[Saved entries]
= = = = = = =

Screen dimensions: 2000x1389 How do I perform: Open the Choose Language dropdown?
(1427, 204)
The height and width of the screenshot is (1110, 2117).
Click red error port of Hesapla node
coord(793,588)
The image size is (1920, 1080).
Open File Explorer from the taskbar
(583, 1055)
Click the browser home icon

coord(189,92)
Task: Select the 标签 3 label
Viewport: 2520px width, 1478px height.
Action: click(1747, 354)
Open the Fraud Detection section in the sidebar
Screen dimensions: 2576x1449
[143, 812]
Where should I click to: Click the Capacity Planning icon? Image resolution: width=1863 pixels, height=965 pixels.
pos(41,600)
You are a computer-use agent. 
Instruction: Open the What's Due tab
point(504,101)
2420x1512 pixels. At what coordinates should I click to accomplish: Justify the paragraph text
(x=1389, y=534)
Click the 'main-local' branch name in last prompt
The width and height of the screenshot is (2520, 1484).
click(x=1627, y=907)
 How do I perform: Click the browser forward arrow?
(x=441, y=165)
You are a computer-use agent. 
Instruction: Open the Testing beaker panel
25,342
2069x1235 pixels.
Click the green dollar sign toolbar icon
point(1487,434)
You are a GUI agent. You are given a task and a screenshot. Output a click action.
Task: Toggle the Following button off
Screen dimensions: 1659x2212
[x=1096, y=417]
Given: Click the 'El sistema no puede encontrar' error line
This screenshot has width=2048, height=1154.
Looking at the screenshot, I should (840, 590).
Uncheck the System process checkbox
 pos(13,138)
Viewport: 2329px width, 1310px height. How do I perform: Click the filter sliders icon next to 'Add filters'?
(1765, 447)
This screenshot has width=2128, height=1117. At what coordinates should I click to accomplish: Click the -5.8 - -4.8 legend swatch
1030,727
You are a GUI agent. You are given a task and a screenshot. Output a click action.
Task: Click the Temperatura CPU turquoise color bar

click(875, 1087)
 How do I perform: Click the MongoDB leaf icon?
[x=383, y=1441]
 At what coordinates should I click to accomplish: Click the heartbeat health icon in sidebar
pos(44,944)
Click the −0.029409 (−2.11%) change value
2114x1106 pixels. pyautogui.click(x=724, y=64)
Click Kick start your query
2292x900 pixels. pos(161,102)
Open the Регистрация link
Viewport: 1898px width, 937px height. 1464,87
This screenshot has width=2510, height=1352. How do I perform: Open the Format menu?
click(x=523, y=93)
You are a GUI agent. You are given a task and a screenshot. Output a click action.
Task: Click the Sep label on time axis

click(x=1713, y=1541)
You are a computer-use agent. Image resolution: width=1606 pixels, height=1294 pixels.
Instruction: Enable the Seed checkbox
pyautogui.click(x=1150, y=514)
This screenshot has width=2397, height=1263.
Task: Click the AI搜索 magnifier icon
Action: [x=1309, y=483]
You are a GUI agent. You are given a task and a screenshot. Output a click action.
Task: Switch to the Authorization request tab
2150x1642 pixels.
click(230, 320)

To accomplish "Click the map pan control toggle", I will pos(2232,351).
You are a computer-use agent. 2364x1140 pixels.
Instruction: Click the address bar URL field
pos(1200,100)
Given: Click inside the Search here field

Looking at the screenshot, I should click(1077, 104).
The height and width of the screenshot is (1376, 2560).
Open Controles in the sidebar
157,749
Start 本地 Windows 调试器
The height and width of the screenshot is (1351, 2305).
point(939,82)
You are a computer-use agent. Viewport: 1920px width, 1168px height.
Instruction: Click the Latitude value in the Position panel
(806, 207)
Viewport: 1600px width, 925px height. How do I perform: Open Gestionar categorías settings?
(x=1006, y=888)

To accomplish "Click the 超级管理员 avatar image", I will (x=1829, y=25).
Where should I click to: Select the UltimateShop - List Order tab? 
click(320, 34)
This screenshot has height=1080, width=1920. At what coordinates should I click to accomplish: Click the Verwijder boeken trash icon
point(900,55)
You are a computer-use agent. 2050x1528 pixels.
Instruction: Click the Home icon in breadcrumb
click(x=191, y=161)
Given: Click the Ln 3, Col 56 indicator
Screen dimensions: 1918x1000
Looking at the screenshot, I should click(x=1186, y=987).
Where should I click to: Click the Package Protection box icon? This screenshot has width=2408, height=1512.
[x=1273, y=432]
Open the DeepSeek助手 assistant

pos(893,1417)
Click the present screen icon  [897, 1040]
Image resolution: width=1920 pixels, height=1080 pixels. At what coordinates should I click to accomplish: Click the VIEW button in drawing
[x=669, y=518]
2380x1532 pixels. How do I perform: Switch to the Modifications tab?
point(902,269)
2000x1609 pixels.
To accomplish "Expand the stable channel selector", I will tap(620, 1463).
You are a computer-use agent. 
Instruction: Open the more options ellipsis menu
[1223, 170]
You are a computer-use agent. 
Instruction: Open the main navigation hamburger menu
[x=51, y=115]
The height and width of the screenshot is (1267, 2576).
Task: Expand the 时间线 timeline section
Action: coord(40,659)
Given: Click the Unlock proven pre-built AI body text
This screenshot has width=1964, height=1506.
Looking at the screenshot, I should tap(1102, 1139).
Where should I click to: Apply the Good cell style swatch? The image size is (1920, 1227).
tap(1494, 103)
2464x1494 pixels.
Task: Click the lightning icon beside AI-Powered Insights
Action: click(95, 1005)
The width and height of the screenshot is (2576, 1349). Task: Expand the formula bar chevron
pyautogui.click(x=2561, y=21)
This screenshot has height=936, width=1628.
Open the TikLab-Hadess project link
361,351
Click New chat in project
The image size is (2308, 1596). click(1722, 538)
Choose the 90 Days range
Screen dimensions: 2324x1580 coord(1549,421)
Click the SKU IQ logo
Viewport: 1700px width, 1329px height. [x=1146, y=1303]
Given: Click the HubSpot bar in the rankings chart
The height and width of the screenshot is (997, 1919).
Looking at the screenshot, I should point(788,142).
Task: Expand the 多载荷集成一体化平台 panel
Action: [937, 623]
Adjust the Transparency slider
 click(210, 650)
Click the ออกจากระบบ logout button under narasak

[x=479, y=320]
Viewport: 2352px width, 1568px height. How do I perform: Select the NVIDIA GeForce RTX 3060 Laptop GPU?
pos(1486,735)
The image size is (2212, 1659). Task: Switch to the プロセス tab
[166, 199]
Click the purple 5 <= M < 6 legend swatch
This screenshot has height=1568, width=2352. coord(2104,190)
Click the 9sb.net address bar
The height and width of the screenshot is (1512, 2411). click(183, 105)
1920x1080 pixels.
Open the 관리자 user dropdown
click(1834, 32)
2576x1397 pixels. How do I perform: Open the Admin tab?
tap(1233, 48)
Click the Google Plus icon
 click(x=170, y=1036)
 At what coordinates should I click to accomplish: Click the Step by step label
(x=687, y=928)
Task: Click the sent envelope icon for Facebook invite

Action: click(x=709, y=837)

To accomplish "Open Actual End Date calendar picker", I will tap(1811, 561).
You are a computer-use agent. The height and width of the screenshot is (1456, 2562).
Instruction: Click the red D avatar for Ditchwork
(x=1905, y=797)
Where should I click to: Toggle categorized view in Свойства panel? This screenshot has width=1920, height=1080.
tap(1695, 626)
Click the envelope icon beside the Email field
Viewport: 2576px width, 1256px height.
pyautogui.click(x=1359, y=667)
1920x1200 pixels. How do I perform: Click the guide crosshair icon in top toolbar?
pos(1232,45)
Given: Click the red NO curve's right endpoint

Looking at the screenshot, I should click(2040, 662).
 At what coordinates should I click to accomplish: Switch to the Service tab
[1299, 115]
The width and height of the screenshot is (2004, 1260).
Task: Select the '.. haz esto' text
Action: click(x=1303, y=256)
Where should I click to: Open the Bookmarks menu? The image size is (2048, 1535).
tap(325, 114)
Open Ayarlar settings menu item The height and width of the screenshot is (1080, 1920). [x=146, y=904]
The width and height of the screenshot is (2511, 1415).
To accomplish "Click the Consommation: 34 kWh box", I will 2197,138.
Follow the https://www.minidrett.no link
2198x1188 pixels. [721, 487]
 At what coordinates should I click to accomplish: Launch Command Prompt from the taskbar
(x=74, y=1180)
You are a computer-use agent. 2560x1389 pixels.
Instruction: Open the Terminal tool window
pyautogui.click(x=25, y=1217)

= = = = = = =

## ABOUT THIS EXERCISE
Reproduce each line from the records that contains the word "computer".

## OUTPUT FOR THIS EXERCISE
You are a computer-use agent. 
You are a computer-use agent. 
You are a computer-use agent. Image resolution: width=1606 pixels, height=1294 pixels.
You are a computer-use agent. 2364x1140 pixels.
You are a computer-use agent. Viewport: 1920px width, 1168px height.
You are a computer-use agent. 2050x1528 pixels.
You are a computer-use agent. 
You are a computer-use agent. 
You are a computer-use agent. The height and width of the screenshot is (1456, 2562).
You are a computer-use agent. 2560x1389 pixels.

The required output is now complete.